Actually, a reference to “infinite monkeys” is an appropriate setup to this story which proclaims that Repug presidential wannabe Fred Thompson fancies himself as a blogger.

OK, so let’s see this evolving online force in action, shall we (as noted in the story)…

Thompson has been the most active campaign blogger by far, and those who know him say he writes nearly everything himself -- not always the case in modern politics.

"It's not that we wouldn't use all the traditional campaign tools, but what he has seen on the Internet is the ability to directly engage real people and have a conversation," said Thompson spokesman Mark Corallo.

The blog entry that attracted the most attention was his criticism of liberal filmmaker Michael Moore for traveling to Cuba. In response, Moore challenged Thompson to a debate and criticized him for hypocrisy because the actor was fond of Cuban cigars.

In a YouTube video response, Thompson chomps on one of the offending cigars while suggesting Moore look into the case of a dissident Cuban filmmaker who Thompson said was committed to a mental institution.

"A mental institution, Michael," Thompson said. "Might be something you ought to think about."
Wow, Fred. What stunning, incisive analysis! How thoroughly you examined and refuted Moore’s new movie, thus invalidating his claims. Brilliant!

And believe it or not, there’s still more to come (gosh, what a titan of intellect – move over, Kos and Atrios)…

In other blogs, Thompson has praised the election of Nicolas Sarkozy as president of France and belittled the Bush-backed immigration bill languishing in Congress, opposed by many Republican conservatives.

"No matter how much lipstick Washington tries to slap onto this legislative pig, it's not going to win any beauty contests," he said.

He compared Israel's retaliation to rocket attacks to the U.S. response if Mexican troops had launched daily attacks on San Diego.
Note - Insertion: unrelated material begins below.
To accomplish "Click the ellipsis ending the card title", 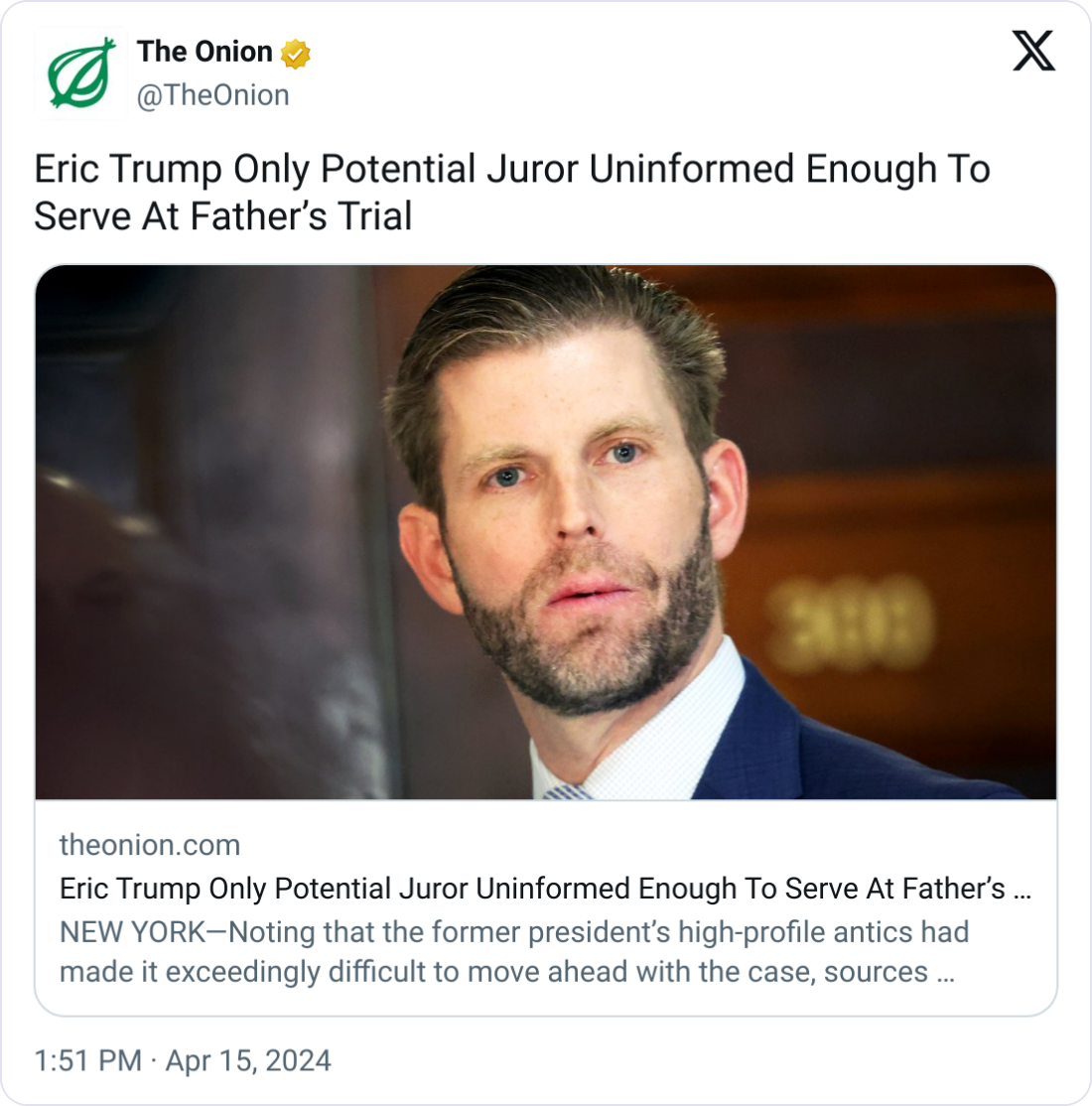I will (1021, 890).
"I can tell you, our response would look nothing like Israel's restrained and pinpoint reactions to daily missile attacks from Gaza," he said.
Gosh, a U.S. attack on this country by Mexico, huh? How prescient of Thompson to observe that our “friends to the south” would thus attack a city where many of their countrymen are no doubt illegally employed. But if Fred posted that it will happen, he must know something we don’t, right?

In a more serious vein, I was able to track down this information from Technorati about blog authorship and readership that I thought was interesting...

In its April 2006 “State of the Blogosphere”, leading blog search engine, Technorati reported:

  • 19.4 million active blogs (defined as having a new post 3 months after creation).

  • 3.9 million blogs are updated at least weekly.

  • 1.2 million new posts per day.

  • 70,000 new blogs are created each day.

  • The universe of blogs is 60 times larger than it was just 3 years ago.

  • It is doubling in size every 6 months.


  • Source: State of the Blogosphere, April 2006, Part 1.
    And when it comes to new blog authors, here’s hoping that, before too much longer, Fred Thompson will grow bored with it and no longer be a contributor, much like the way he apparently grew bored with being a lobbyist and decided to become a politician many years ago.